DOI: https://doi.org/10.21954/ou.ro.0000ff75
Abstract
In this study I examine dominant representations of lesbians and lesbian self-representations on identity and community in Hungary. I situate my study within the current political-economic transition, which provides the temporal scope of this project. I argue that the breakdown of state-socialism in Hungary offered opportunity for the establishment of civil society and the introduction of gay and feminist civil organizations. I consider gay and feminist organizations as subaltern counterpublics that provide space for lesbians to enter and account for the emergence and circulation of lesbian representations.

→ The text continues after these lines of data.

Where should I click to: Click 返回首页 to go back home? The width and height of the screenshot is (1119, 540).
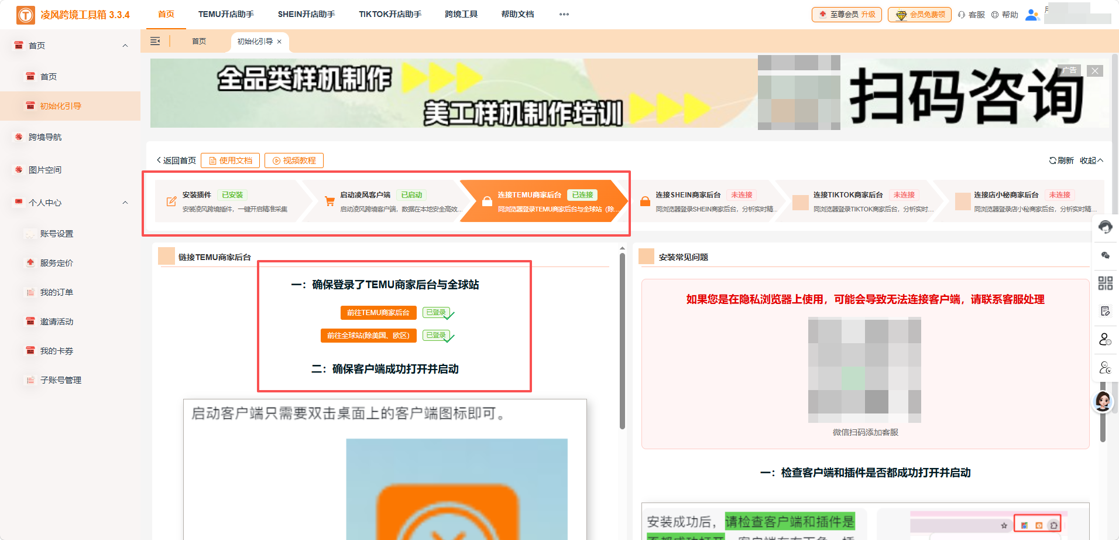pyautogui.click(x=176, y=160)
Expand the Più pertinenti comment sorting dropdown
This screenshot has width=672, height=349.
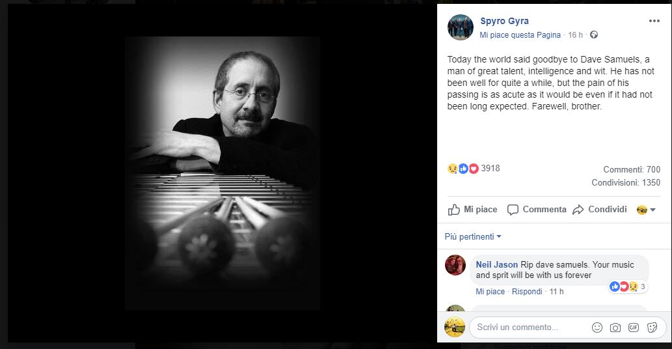click(473, 237)
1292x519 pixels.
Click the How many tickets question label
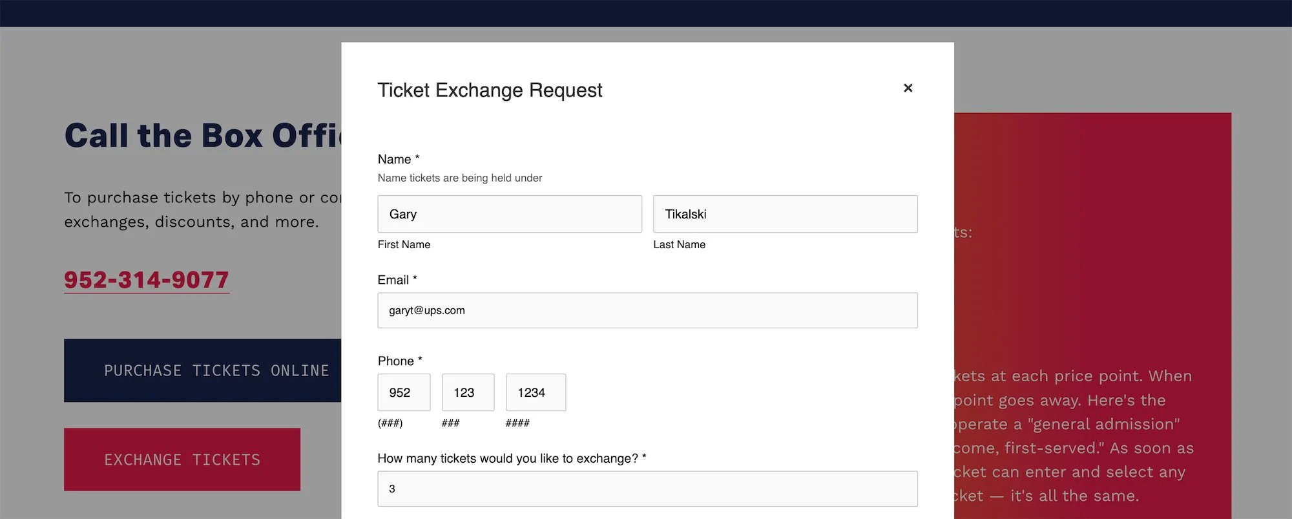[508, 458]
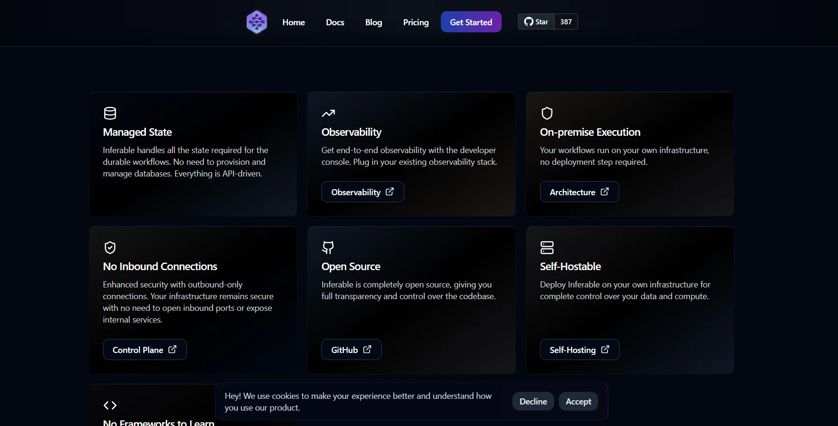Image resolution: width=838 pixels, height=426 pixels.
Task: Follow the Control Plane link
Action: [x=144, y=350]
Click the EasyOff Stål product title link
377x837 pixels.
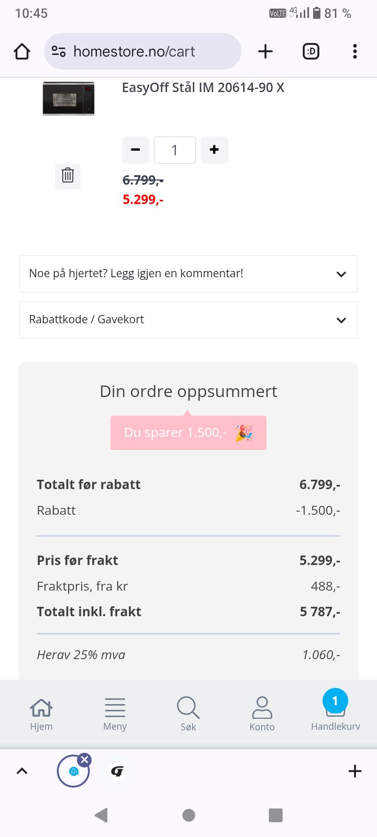click(203, 87)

I explore how the Hungarian popular media depicts lesbians. I focus on the representational practices of the media texts, and I argue that Hungarian media constructs lesbianism in an ambivalent way. The journalistic representations give occasional visibility to lesbians, however, they restrict lesbian's voices, produce and reproduce stereotypical images about lesbians. The framing of the texts explicitly or implicitly mobilize dominant discourses on lesbianism, they thus reinscribe lesbianism into mainstream discourses.
Lesbian self-representations overlap and at times conflict with dominant representations of lesbians. In my empirical study, I investigate how lesbians represent and construct their identities in coming-out narratives. I show that the women interviewed present their identity as original, continuous, and totalizing. The adherence to essentialism makes coming out possible in a context which denies to recognize lesbian difference. Lesbian self-representations reproduce dominant representations of lesbians by laying claim to essentialist conceptions of identity, but they also contest mainstream representations by pointing out the social conditions of the construction of lesbian identity.
I also show how lesbians represent and construct their communities in their narratives. I argue that lesbians search for communities that are predicated on their shared sexual and gender identity and on their common experience of heterosexist and patriarchal oppression. However, I also point out that lesbian communities are multiple and fragmented social arenas which are constituted by differences and conflicts among lesbians. The inquiry of lesbian communities interrogates dominant representations by articulating lesbian political participation and questions lesbian self-representations of identity by reflecting on the differences among lesbian identities.